Dollar cost averaging is a favored investing strategy for many reasons. In this clip from "Ask Us Anything" on Motley Fool Live, recorded on June 21, Motley Fool contributor Dan Caplinger explains why he's a fan of dollar-cost averaging even while in bear market territory.


Dan Caplinger: I am a big fan of dollar-cost averaging for just about anything. It can be an individual stock, it can be a fund. It used to be a need to be for funds because, if it wasn't for a fund, it was hard to make the same dollar amount, which is the whole idea dollar-cost averaging is. You come up with whatever amount you are able to invest on a monthly basis, quarterly basis, whatever it is, and then you just do it and you do it regardless whether the stock or the fund price has gone up or down. The idea is that, if you have $100, and you put it to invest in a stock at $100 a share and then you get one share. If you get a 50% drop in stock price over the next month, then the next month when your $100 comes in, that stock's now down at $50, you can buy two shares instead of one share.

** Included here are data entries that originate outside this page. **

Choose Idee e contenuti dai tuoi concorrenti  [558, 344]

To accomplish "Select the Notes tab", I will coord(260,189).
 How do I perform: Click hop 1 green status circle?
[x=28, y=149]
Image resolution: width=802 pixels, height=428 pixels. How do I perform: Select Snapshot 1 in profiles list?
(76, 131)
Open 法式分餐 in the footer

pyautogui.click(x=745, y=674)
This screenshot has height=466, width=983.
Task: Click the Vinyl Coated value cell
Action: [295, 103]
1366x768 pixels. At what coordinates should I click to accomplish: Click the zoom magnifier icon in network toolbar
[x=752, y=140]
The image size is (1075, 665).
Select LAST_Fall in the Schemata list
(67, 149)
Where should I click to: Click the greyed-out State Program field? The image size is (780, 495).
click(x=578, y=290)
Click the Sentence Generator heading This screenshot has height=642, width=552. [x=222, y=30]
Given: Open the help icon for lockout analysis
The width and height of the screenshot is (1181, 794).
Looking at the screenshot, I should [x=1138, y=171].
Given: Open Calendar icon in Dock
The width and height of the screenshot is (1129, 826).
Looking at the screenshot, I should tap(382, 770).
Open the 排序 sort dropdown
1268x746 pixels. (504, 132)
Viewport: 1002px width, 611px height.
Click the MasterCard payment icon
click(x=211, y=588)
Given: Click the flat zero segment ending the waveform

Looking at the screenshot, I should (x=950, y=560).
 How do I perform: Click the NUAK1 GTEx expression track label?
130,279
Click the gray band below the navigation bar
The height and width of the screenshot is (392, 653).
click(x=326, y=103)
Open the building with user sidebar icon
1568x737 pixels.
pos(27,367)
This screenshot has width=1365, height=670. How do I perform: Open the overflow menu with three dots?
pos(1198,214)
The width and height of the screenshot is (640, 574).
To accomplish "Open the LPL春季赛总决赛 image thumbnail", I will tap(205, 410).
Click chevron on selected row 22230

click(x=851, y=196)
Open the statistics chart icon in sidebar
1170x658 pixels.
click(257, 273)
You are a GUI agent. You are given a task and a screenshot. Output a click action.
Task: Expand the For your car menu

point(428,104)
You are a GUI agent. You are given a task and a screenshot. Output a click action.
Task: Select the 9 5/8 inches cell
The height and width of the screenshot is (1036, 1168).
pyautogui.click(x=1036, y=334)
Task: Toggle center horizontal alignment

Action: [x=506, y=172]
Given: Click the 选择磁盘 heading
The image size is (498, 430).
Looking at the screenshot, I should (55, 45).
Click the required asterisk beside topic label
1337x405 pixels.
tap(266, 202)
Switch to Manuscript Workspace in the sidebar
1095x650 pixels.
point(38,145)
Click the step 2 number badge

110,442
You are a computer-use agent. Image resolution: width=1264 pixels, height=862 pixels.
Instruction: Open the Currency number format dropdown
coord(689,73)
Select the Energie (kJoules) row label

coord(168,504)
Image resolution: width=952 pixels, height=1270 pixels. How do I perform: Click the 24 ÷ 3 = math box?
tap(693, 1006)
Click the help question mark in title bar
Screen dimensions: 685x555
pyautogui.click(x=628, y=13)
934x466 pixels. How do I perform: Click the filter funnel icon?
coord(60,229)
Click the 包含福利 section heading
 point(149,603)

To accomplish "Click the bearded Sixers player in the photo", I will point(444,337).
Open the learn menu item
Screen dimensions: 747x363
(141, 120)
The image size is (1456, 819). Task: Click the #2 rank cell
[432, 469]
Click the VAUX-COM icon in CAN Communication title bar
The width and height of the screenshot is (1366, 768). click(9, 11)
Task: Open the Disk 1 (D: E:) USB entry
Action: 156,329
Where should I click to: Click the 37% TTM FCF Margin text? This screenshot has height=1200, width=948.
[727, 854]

That's a good way to deal with bear markets because not only does it keep you invested, it keeps you on track with an, not necessarily automated, but a formulaic way of putting money into the market on a regular basis. It also rewards you because when that stock prices temporarily lower, you buy more shares of it. Over the long run, you tend to buy more when the stock is down, and less when the stock is up. At the end of the day, that often amplifies returns compared to what you would get if you get out of the stock market when stocks are down. I find that to be a useful thing to do, and you can do it now with individual stocks often because you now have fractional shares. There is a lot of brokers that will let you, instead of having to buy whole shares, they'll say, "Hey you've got $100. This stock is $69.22, we'll buy your 1.4, or whatever it is, shares of the stock, and add it to your account." You can do that month in and month out, and it works out.